Damiano Robbiani, of the Lugano city archives, is one of the authors of a new book about historic militias. He told swissinfo.ch that there were similar processions all over Ticino in the early 19th century, with no story of a vow attached.
“They were just proud to wear a uniform at mass and for the village’s religious festival,” he explained. It was part of the canton’s new-found identity after centuries during which different parts had been ruled by various cantons of German-speaking Switzerland.
Eduard Nolli is the commander of the militia of Ponto Valentino, and accepts that it is hard to know exactly what happened. But it doesn’t really matter.
“The militia was born out of something, and we want to carry on with it,” he said.

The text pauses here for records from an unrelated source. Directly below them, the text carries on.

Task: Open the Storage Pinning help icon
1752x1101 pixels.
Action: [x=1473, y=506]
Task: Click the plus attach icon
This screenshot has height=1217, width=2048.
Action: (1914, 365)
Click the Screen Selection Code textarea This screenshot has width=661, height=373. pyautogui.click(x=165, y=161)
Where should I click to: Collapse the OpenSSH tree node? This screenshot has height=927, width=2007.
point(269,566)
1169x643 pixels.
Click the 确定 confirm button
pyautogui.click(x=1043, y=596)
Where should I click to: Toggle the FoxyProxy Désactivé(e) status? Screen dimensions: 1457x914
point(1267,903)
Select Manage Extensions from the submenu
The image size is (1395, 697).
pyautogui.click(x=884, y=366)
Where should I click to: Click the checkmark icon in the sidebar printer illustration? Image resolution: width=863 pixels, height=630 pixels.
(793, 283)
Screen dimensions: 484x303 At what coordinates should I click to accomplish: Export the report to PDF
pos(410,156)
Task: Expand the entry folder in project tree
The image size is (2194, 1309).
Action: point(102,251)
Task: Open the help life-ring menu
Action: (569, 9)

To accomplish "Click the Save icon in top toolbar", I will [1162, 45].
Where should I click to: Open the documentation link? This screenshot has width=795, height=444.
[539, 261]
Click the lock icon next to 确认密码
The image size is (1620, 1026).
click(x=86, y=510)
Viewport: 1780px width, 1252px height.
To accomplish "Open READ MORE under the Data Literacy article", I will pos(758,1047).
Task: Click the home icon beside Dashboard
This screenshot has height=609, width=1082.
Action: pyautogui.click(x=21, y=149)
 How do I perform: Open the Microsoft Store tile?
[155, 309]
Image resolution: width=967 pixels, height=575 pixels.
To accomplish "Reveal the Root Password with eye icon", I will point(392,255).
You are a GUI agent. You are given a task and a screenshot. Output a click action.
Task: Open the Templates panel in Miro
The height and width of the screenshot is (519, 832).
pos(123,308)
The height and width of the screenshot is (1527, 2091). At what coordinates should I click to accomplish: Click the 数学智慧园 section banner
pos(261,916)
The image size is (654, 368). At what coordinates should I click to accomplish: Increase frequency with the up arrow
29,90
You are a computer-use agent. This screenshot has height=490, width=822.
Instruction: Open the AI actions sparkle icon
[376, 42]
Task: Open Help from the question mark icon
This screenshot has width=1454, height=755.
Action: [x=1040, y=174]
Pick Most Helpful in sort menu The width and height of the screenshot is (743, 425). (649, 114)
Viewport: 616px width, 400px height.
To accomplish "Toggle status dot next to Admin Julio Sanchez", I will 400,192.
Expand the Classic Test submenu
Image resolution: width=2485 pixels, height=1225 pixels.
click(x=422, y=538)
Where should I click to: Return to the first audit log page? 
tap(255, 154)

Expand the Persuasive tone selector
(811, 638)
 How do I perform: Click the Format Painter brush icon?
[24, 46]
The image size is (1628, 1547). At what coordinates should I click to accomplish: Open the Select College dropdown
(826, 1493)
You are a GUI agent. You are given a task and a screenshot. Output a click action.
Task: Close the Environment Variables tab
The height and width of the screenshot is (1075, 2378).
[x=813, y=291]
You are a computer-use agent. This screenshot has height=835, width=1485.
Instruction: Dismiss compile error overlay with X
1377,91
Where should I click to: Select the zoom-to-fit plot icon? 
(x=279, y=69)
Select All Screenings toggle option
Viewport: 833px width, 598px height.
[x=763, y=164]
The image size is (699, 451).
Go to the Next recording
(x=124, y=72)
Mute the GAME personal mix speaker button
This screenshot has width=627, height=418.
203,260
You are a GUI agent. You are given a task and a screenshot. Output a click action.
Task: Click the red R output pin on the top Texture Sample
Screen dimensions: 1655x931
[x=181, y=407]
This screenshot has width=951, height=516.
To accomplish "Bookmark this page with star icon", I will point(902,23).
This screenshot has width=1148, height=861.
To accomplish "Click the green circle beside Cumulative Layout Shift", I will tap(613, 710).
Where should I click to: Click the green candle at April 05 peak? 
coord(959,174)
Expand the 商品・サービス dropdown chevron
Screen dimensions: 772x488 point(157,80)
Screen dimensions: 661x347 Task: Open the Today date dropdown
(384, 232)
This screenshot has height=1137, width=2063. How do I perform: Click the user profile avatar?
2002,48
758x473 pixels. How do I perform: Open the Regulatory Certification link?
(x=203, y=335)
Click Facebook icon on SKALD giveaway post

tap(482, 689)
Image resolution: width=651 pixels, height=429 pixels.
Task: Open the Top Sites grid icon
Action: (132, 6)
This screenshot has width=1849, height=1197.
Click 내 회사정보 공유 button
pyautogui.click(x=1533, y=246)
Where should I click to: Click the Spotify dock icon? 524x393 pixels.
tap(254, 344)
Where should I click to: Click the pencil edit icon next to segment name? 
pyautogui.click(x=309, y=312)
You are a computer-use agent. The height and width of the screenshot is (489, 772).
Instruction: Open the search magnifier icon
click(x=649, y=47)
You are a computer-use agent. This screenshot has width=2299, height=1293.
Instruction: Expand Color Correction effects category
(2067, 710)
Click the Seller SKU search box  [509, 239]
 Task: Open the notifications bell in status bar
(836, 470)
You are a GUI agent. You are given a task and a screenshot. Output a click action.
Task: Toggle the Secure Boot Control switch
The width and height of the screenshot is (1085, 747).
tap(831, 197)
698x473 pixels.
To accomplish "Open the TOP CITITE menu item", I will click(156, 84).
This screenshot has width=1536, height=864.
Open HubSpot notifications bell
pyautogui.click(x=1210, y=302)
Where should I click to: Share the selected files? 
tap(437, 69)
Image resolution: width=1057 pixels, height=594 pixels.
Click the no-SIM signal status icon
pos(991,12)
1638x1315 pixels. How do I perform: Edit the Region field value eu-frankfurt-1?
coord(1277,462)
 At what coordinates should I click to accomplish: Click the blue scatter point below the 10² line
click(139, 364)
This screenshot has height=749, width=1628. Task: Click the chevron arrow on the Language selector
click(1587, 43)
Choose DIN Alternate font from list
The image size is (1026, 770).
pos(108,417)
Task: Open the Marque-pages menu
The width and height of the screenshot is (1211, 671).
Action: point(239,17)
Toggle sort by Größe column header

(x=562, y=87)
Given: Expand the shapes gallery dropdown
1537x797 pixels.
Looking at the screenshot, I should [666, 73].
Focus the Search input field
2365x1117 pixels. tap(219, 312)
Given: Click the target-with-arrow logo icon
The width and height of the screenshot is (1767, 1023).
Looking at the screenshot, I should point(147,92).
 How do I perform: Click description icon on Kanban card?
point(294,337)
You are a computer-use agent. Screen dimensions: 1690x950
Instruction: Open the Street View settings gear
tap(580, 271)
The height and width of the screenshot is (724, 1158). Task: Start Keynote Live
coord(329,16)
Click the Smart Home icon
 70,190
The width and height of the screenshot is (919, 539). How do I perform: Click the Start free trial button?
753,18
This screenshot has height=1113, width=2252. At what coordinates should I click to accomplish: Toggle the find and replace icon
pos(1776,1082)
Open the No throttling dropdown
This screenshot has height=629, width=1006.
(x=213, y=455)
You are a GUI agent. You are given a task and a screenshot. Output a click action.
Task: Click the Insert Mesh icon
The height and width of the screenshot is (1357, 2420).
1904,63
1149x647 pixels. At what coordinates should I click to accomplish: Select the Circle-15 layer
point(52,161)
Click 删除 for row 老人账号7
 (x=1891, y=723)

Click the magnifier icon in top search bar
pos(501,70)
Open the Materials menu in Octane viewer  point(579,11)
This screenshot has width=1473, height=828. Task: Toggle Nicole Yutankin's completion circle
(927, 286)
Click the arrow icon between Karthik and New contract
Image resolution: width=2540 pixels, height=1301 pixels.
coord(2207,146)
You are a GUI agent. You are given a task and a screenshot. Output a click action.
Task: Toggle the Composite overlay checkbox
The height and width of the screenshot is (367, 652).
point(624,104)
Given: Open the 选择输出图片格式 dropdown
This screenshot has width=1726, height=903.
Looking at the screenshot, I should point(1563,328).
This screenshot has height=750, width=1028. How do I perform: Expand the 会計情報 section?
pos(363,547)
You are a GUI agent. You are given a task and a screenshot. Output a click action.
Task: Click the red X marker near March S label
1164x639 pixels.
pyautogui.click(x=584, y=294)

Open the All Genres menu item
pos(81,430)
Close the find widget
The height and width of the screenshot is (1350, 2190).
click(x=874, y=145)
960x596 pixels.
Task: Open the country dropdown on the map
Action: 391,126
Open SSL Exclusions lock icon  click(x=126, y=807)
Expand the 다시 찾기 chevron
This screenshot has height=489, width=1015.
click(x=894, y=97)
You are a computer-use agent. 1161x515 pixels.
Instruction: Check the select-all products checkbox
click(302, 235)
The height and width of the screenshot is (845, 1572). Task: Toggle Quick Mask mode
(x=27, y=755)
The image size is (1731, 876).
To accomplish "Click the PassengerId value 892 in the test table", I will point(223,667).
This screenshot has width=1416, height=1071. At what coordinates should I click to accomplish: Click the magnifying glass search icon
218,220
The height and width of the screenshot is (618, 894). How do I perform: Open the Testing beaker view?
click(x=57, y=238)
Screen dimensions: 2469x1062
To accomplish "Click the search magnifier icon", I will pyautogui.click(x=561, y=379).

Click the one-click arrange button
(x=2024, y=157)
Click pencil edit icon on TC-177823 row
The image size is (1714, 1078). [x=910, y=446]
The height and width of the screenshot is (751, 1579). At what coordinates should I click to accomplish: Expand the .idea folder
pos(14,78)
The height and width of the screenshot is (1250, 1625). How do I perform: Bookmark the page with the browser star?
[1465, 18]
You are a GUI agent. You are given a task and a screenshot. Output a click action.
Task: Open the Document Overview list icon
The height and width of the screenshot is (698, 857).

The tradition is very much alive. When Nolli started, aged 13, there were 39 members; now there are 60 – so many that they barely fit into the village church.
In Leontica the ages of those parading ranged from eight to 72. Denys Gianora, chairman of the Leontica militia, which he joined 45 years ago, isn’t worried either about the latest findings.
“Historians have their theories, I have mine. There are 40 of us, a total of 120 people in the three groups – I don’t think it’s come from nowhere.”
Drummer Delio Baretta, was born in Leontica, has worked as a chef all over the world and now lives about 60 kilometres away. With few jobs in the villages, he is by no means the only one forced to move out to find work. That is one reason why the tradition is so important to him – and why it is of no consequence whether the story of the vow is true or not.
“It’s the highlight of the year for me. It reminds me of my youth, when I started in 1975. It’s always very nice for me to come back, and meet the people I went to school with. It’s like going back in history,” he said.
The tradition is simply “inbred” in the people born in Leontica, and that is all that matters, he explained.
Hertz pointed out that as far as anthropologists are concerned, a huge amount of human behaviour is traditional, in that much of what we do is based on what those before us have done.
“So why do some things get singled out as particularly interesting activities, and those are labelled ‘traditions’, and other things are just taken for granted, either because they are not menaced, or just disappear – like writing letters?”
Perhaps the women of Fahrwangen and Meisterschwanden and the men of the Blenio Valley could suggest an answer.
The Meitlisunntig (Girls‘ Sunday), also known in German as Meitlizyt or Meitlitäg, is held in the two villages of Meisterschwanden and Fahrwangen in canton Aargau.
It spreads over three days around the second Sunday in January: Thursday, Sunday and Monday.
The local lord is said to have granted to the women of the two villages the right to rule over their menfolk for three days in recognition of their help in putting the enemy army to flight in the Battle of Villmergen in 1712.
The war pitted the Catholic and Protestant cantons against each other; it put an end to Catholic dominance in Swiss affairs.
During the Meitlizyt the women catch selected men in large grass nets; the women have the right to invite the men to dance, and the men must buy their freedom at the next restaurant.
Every three years there is a parade, with women drummers and floats from Fahrwangen to Meisterschwanden.